The dominant set clustering operates on a view similarity graph constructed from CNN-generated feature vectors, where edge weights represent pairwise view similarities. The clustering process identifies subsets of views (dominant sets) with high internal coherence and significant external dissimilarity, allowing the pooling layer to perform feature aggregation selectively within each dominant set.

The recurrent nature of the process allows the model to iteratively refine feature vectors during training. The recurrent clustering and pooling layer is recursive, meaning that the process of identifying clusters and pooling features is repeated until convergence; the final feature vector is then output for classification.

Implications and Future Directions

The research presented is particularly relevant for applications where 3D object recognition from multi-view data is required. The practical implications can be far-reaching, notably in fields such as robotics, autonomous systems, and augmented reality where efficient and accurate 3D recognition from multiple viewpoints is critical.

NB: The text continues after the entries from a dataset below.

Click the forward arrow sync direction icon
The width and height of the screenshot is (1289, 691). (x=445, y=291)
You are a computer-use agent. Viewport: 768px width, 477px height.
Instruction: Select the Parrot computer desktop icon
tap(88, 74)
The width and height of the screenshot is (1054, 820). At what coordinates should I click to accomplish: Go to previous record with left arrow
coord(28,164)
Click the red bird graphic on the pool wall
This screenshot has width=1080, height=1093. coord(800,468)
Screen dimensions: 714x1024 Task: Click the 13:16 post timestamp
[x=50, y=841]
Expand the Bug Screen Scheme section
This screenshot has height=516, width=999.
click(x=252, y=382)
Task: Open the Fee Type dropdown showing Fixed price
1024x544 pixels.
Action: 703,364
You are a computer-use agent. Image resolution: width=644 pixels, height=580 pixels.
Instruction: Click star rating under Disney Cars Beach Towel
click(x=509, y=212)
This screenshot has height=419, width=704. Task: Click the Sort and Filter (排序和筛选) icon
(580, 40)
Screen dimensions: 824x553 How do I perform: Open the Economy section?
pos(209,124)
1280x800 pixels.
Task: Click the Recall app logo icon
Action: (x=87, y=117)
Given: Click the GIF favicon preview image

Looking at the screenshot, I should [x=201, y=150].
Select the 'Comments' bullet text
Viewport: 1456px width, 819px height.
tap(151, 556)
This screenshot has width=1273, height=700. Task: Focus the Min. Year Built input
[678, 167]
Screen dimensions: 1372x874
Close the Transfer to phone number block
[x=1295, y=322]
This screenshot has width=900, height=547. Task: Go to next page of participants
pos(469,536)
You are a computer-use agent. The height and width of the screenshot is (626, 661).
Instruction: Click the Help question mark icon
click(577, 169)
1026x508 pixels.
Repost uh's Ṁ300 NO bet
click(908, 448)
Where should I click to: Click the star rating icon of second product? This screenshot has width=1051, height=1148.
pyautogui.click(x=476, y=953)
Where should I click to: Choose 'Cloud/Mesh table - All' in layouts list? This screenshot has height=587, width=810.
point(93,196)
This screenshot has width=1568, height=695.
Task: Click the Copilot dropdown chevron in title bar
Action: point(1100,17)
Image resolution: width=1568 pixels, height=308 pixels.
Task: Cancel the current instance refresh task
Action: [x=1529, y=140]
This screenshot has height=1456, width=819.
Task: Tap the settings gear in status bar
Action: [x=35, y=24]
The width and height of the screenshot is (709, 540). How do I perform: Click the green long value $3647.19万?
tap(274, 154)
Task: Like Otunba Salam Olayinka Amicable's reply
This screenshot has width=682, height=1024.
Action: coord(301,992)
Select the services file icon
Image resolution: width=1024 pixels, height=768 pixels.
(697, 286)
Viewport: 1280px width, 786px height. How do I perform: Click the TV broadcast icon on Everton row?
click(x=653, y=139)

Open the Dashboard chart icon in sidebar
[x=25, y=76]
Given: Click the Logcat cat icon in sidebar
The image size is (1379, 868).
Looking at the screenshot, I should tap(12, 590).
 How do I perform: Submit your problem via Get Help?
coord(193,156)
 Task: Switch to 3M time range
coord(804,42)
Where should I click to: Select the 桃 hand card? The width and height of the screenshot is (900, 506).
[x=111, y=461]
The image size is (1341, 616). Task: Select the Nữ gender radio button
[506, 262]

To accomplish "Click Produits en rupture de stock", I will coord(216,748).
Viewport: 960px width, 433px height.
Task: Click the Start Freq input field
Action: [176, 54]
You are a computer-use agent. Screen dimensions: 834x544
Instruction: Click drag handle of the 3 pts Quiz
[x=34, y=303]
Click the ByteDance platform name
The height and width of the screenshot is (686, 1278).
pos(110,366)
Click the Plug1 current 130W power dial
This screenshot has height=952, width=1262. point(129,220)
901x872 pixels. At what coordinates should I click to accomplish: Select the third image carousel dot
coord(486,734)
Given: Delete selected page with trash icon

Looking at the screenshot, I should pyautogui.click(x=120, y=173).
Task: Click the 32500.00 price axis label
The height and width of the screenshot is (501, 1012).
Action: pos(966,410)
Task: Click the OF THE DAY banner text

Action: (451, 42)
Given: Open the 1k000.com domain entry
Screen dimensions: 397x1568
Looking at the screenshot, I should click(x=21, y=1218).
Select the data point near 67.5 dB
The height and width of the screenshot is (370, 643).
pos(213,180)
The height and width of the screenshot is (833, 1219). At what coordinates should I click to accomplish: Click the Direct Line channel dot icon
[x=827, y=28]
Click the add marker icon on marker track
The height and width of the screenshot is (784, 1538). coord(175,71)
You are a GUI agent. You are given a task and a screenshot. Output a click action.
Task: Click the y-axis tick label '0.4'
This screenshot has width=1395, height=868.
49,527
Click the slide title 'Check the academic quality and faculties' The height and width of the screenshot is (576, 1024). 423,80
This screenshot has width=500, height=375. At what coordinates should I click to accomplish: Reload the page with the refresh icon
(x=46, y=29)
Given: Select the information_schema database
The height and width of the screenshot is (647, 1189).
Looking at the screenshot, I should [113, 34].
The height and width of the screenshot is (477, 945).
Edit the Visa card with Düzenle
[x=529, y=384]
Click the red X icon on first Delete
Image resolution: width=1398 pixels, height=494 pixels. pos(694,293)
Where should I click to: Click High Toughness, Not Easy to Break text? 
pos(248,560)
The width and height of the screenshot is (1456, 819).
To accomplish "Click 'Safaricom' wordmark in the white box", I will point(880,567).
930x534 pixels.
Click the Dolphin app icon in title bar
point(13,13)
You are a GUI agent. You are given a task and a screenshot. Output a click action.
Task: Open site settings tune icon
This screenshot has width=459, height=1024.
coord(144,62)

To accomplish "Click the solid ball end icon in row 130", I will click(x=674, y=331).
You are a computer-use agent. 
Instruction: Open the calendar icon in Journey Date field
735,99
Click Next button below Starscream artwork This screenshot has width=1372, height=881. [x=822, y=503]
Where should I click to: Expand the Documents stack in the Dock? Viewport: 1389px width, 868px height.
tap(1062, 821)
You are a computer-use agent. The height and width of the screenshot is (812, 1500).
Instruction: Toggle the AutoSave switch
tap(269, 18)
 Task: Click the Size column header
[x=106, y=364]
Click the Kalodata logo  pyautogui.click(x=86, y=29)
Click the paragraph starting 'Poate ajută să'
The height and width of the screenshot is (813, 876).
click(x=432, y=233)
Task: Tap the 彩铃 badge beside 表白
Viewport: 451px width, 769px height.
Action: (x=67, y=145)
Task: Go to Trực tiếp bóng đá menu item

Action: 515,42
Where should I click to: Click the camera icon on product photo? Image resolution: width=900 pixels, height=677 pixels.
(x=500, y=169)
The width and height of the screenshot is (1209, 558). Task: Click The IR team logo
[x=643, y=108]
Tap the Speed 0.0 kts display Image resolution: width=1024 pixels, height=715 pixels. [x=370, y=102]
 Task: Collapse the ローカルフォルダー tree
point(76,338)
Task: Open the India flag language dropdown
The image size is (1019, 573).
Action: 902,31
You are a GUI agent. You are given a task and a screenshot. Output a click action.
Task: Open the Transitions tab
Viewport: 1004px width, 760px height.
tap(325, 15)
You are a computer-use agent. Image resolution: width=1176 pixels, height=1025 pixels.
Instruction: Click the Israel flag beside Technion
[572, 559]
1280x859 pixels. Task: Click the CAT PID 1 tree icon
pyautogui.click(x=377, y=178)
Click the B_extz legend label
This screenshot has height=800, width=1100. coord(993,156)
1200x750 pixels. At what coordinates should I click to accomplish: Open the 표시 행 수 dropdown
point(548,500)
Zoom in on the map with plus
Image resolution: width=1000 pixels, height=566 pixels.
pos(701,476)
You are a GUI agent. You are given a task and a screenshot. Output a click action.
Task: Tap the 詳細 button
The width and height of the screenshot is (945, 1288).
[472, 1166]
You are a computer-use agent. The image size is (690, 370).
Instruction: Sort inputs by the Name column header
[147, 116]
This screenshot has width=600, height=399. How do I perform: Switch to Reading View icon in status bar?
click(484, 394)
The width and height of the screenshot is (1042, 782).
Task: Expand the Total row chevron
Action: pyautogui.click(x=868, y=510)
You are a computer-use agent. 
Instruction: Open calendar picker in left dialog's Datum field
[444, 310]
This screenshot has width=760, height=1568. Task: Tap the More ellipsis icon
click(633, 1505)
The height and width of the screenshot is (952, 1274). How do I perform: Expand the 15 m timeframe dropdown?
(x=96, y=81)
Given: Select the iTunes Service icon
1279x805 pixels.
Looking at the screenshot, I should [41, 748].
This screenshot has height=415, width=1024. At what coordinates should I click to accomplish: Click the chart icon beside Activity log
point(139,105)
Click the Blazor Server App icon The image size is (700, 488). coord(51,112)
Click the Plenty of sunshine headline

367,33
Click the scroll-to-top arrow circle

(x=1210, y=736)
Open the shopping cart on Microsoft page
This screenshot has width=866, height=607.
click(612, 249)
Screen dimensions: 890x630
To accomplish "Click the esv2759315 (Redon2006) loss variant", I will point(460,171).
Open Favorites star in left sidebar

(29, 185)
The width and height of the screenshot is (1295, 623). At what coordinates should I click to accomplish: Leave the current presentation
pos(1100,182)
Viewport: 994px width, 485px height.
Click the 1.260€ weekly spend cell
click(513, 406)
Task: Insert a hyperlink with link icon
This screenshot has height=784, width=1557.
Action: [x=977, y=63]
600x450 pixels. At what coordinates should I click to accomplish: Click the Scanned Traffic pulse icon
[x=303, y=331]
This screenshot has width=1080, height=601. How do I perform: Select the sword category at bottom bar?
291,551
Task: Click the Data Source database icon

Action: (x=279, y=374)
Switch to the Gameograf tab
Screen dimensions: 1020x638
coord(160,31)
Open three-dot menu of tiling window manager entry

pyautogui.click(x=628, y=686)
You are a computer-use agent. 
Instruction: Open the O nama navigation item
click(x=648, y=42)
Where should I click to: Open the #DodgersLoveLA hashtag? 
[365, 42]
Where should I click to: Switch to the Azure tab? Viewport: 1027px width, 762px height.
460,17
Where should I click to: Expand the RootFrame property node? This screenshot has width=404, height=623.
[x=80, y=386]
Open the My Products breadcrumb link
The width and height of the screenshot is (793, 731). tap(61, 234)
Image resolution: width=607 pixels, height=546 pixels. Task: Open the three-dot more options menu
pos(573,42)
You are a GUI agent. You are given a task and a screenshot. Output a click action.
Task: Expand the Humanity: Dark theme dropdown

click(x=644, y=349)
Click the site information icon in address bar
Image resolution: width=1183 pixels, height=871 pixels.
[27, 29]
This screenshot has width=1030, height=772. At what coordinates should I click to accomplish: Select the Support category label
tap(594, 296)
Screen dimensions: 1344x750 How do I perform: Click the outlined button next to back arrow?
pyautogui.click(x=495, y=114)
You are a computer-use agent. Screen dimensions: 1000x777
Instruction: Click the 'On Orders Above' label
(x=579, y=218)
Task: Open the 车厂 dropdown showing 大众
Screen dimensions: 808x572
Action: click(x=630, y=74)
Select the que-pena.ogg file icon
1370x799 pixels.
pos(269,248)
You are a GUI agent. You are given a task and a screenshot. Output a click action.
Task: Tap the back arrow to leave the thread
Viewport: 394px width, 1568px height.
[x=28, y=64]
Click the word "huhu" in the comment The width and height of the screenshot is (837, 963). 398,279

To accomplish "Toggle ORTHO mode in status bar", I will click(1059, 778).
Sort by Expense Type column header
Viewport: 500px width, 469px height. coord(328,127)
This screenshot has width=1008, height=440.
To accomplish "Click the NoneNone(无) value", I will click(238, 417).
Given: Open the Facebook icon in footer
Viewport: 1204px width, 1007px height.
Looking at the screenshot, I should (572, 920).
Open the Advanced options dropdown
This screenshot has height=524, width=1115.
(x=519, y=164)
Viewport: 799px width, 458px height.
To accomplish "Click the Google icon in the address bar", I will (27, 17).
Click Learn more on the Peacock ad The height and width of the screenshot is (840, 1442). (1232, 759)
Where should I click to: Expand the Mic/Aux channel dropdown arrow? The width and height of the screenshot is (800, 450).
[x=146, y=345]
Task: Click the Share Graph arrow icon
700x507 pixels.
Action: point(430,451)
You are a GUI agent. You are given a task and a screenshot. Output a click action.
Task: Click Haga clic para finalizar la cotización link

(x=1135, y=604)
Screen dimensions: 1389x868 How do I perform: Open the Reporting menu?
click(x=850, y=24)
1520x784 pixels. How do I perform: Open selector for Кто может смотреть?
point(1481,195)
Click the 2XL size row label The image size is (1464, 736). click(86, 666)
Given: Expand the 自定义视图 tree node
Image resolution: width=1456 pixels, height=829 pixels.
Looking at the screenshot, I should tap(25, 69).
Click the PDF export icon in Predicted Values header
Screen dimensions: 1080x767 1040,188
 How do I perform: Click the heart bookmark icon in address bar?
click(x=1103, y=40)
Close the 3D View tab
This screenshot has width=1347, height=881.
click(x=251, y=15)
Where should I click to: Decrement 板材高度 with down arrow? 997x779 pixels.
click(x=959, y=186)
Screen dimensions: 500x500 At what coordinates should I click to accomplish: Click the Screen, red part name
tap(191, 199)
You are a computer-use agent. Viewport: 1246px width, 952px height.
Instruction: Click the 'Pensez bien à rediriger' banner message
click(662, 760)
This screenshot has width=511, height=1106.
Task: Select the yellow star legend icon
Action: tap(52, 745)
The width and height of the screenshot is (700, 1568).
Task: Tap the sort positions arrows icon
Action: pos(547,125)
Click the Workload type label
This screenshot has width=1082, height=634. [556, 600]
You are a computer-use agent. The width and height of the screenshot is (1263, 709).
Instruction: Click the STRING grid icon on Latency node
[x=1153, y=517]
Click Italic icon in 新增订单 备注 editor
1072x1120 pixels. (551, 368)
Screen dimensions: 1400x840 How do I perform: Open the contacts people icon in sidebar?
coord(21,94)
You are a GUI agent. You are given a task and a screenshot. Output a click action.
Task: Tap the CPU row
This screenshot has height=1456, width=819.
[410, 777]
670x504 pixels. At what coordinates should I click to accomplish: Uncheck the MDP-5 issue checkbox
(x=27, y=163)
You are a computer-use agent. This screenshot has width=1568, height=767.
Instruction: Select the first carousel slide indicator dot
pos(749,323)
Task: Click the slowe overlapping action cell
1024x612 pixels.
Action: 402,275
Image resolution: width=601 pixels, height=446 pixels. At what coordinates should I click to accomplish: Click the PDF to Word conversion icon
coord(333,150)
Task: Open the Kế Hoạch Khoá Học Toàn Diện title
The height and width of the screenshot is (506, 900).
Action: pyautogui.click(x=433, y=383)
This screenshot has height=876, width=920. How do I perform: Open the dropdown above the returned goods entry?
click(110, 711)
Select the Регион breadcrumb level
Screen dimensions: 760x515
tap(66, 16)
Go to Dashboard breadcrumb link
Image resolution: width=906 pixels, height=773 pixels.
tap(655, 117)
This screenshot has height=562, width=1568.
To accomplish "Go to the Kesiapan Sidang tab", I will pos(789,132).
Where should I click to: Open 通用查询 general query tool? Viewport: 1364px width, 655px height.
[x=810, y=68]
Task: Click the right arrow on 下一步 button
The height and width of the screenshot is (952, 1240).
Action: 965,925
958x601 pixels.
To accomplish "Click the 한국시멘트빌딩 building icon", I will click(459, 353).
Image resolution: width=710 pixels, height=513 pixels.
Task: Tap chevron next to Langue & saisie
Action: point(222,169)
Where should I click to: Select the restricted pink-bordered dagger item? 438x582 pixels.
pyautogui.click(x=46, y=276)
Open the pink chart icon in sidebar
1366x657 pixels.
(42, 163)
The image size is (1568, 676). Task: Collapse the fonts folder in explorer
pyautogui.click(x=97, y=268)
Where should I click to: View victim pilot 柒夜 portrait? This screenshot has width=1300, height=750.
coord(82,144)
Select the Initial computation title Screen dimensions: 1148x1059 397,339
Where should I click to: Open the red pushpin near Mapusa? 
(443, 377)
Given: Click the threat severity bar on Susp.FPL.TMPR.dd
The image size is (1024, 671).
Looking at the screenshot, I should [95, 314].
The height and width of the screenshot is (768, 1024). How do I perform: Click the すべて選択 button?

Theoretically, the introduction of dominant set clustering into the CNN framework opens avenues for exploring other clustering paradigms and recurrent structures for feature aggregation in different computer vision contexts. Additionally, the approach can be extended to other domains requiring efficient multi-view data analysis, such as medical imaging or surveillance.

In terms of future work, it may be beneficial to explore the adaptation of this method to different network architectures or extend the clustering and pooling approach beyond the realm of 3D object recognition to more general image classification tasks. Moreover, investigating the combination of the current approach with temporal data or dynamic scenes could yield interesting insights and applications in real-world environments.